WHAT THIS TASK INVOLVES.
Copy each line of the records below word for word, leaving out the pictures.

## BEGIN

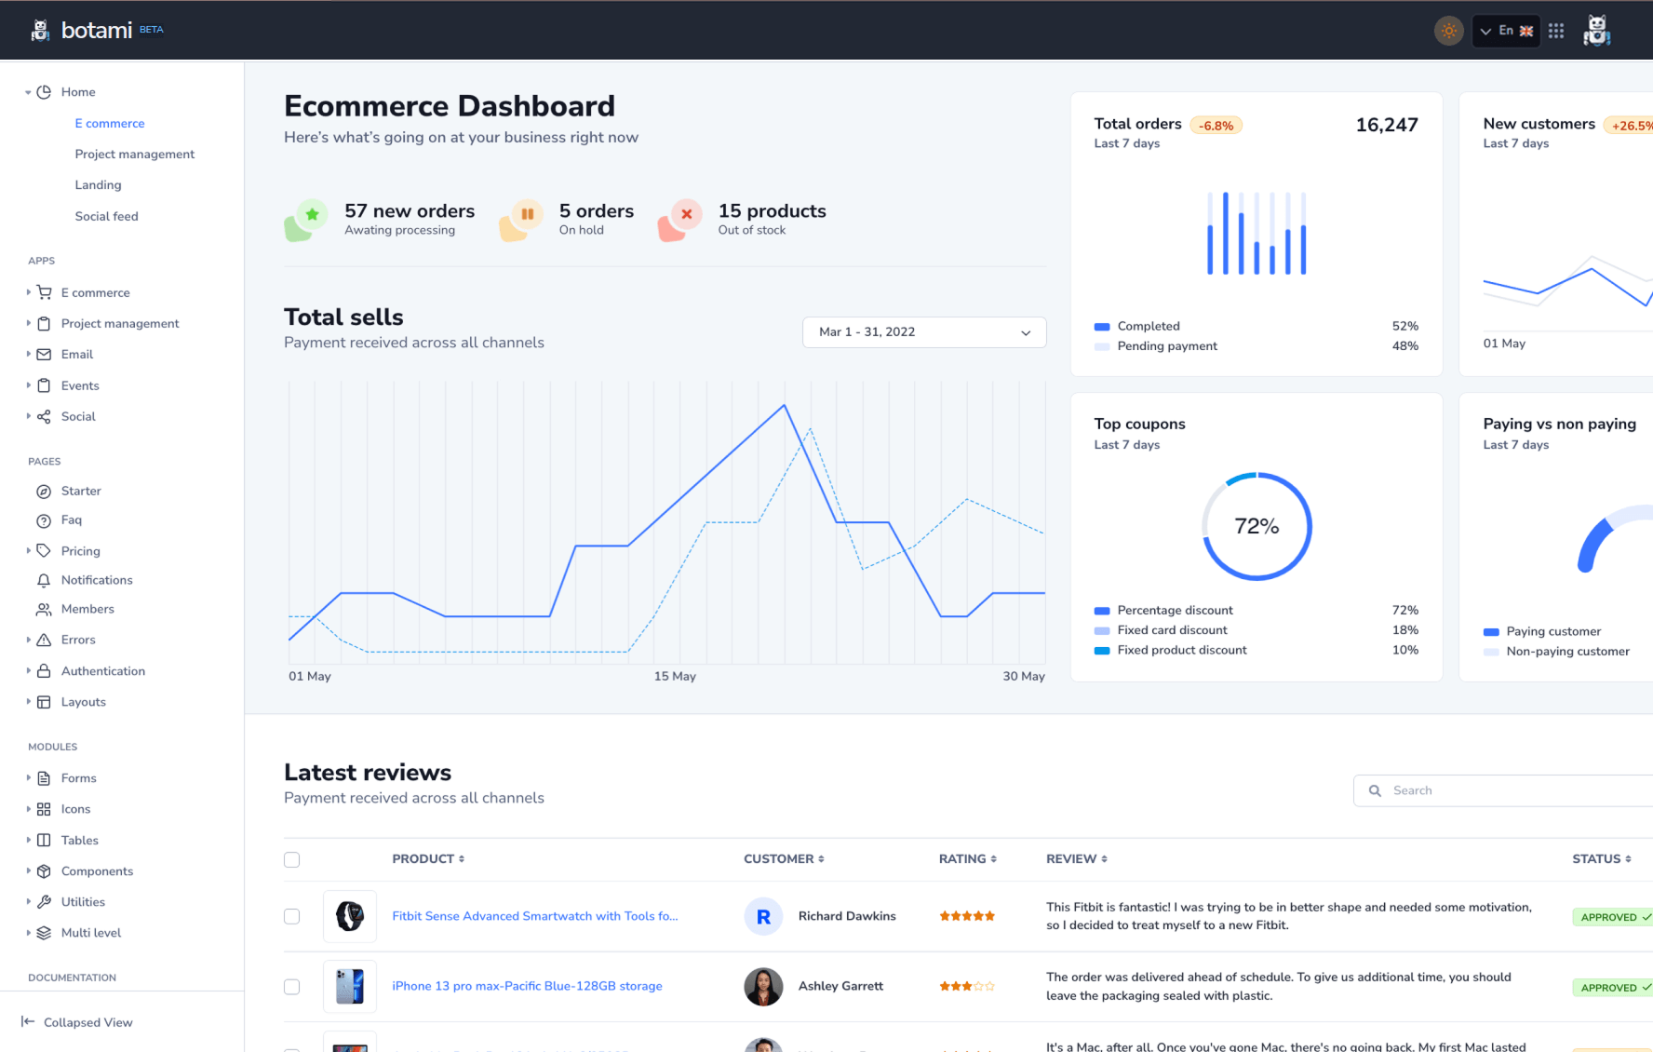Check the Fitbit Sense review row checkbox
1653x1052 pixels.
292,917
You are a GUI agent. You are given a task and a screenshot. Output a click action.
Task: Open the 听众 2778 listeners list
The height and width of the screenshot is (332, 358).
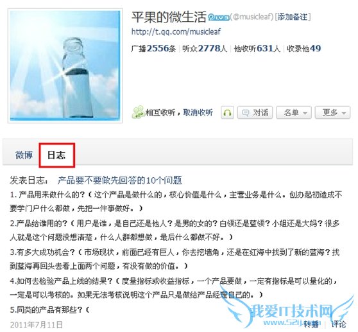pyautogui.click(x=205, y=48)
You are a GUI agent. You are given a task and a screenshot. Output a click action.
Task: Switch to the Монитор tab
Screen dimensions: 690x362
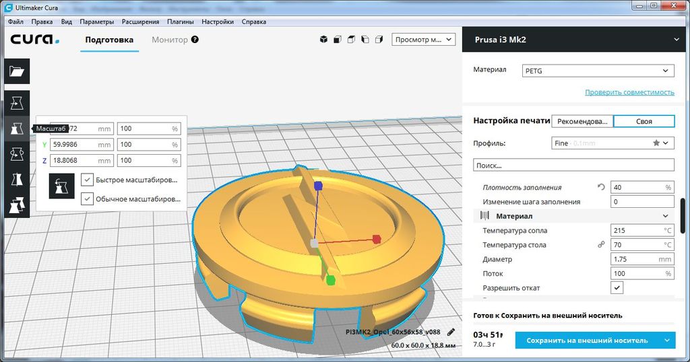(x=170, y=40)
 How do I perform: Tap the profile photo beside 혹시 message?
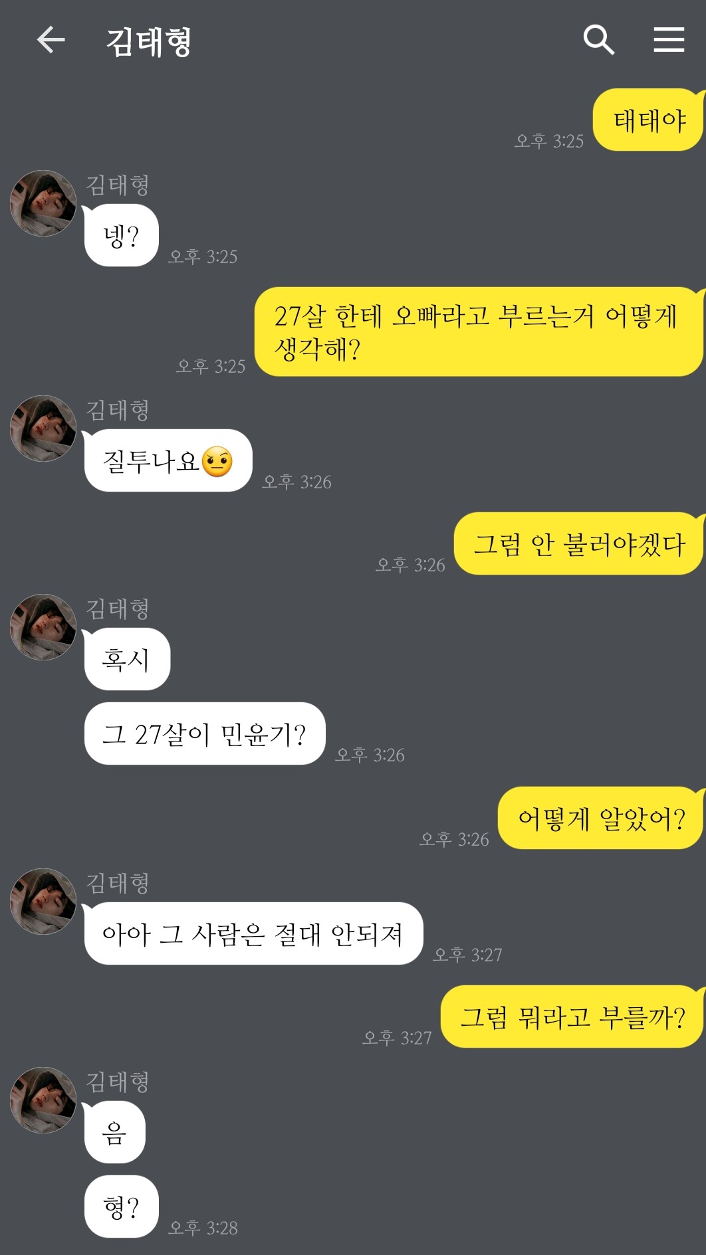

## END

WRITTEN ANSWER.
Check the Fitbit Sense review row checkbox
1653x1052 pixels.
292,917
You are a GUI agent. You are given a task and a screenshot. Output a click action.
Task: Open the 听众 2778 listeners list
The height and width of the screenshot is (332, 358).
pyautogui.click(x=205, y=48)
You are a GUI agent. You are given a task and a screenshot. Output a click action.
Task: Switch to the Монитор tab
Screen dimensions: 690x362
(x=170, y=40)
 How do I perform: Tap the profile photo beside 혹시 message?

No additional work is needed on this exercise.